::: Quoted text
RAID5 member disks shrunk

"Alex Leach" <beamesleach@xxxxxxxxx> · Thu, 03 Jan 2013 15:33:55 -0000

Dear list,

I hope you all had a good festive period. Happy New Year!

Sorry to burden you with this, but I'm in real need of some help! I  
recently suffered from a failed hard disk in my RAID5 array, and have made  
some rookie errors since.. I'll try and detail what I did as accurately  
and concisely as possible. Some help in recovering data from my ext4  
partition would be greatly appreciated!

Set up:-
  1. RAID0 was pre-configured on new machine, with 2x300GB WD  
Velociraptors. (2010)
  2. Got another, identical drive and upgrade to RAID5 using Windows Intel  
Matrix Manager. (2011)

RAID Partitions (roughly):
  1. 100MB windows boot loader.
  2. 342GB NTFS Windows installation partition
  3. 256GB ext4 partition with Kubuntu 12.10, and dmraid.

Non-RAID Partitions (for completeness):
  Backup Drive: 2TB.
     1. 200GB Ubuntu 12.10 ext4 (recovabuntu) with dmraid.
     2. 1800GB NTFS backup and media partition.
  SAS drive: 600GB
     1. 600GB ext4 partition, for SQL and other databases.

Problem, started about two weeks ago:
  1. Suffer an IO error on member disk, whilst in Kubuntu. Array DEGRADED.
  2. Goes unnoticed for at most a day. Shut down immediately, replace HD  
with new, identical disk.
  3. Boot into Windows, use Matrix Storage manager to rebuild array on to  
new disk. Array now fine.
  4. At some point after the array was rebuilt, back in Kubuntu, the new  
disk also raised an IO error. DEGRADED again.

Stop gap:
  5. Panic, and boot into recovabuntu on non-raid disk. The 2TB drive is  
not a drive I want to (over-)use when not strictly necessary, as this has  
all my media on it and a couple of (old) backups.
  6. WD have been stalling the RMA on the failed drive(s) over Christmas,  
and I didn't want to stress out my 2TB drive too much.
  7. Decide to get an SSD and use that as primary boot device.
  8. Whilst at it, I also bought and installed a 5 bay Icy Box HD  
backplane, upgrading from a 3 bay version. This was trickier than I  
thought; I had to completely disassemble the PC and mod the 5.25" bays in  
the case, with drill, dremel, rivet gun, and some spray paint for good  
measure :)
::::::
Set exercise 1 :: Copy the records word for word, starting at the line that contains "Task: Click the" and continuing through the end of the records. Leave the pictures out of your copy.
The records are unrelated to the RAID post.
::: Dataset excerpts
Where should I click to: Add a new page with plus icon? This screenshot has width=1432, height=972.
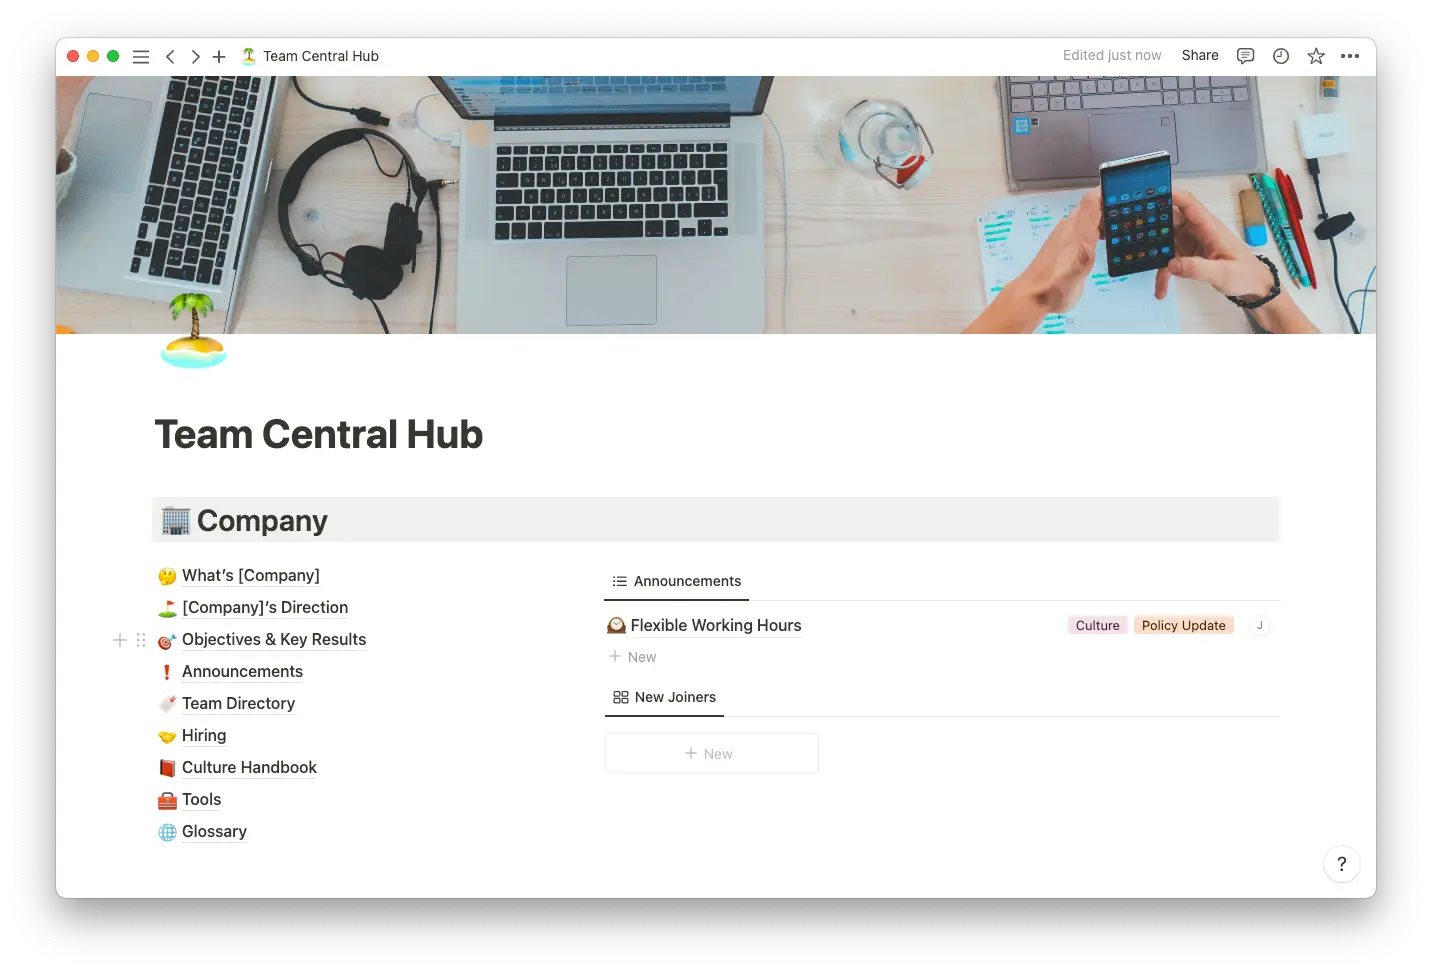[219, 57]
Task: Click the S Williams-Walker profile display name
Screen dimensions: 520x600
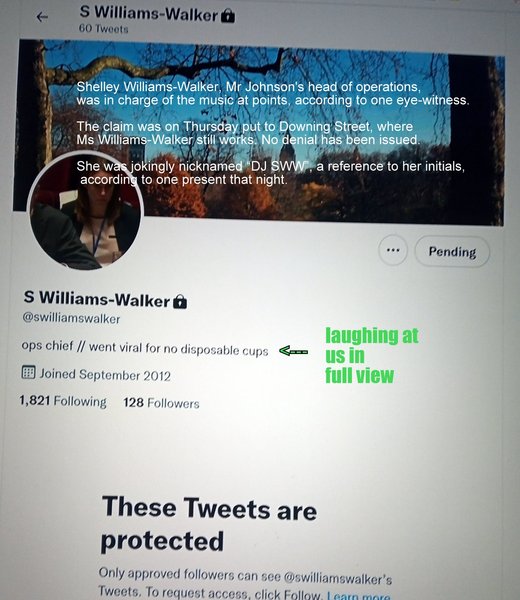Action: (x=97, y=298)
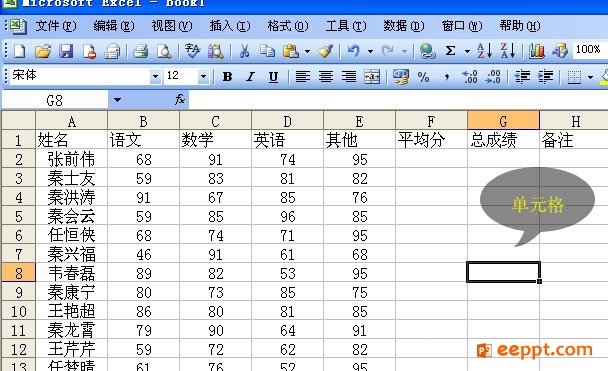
::::::
Set exercise 2 :: What does the RAID post say, in two sentences?

Response 1 ::
Task: Click the S Williams-Walker profile display name
Screen dimensions: 520x600
Action: (x=97, y=298)

Response 2 :: The writer asks the list for help recovering data from an ext4 partition on a RAID5 array, which was upgraded from a pre-configured RAID0 by adding a third identical drive. A member disk hit an IO error and was replaced, and the array was rebuilt in Windows, but the new disk also raised an IO error and left the array degraded again, so the writer booted from a non-RAID disk, decided to get an SSD as the primary boot device, and installed a 5-bay backplane.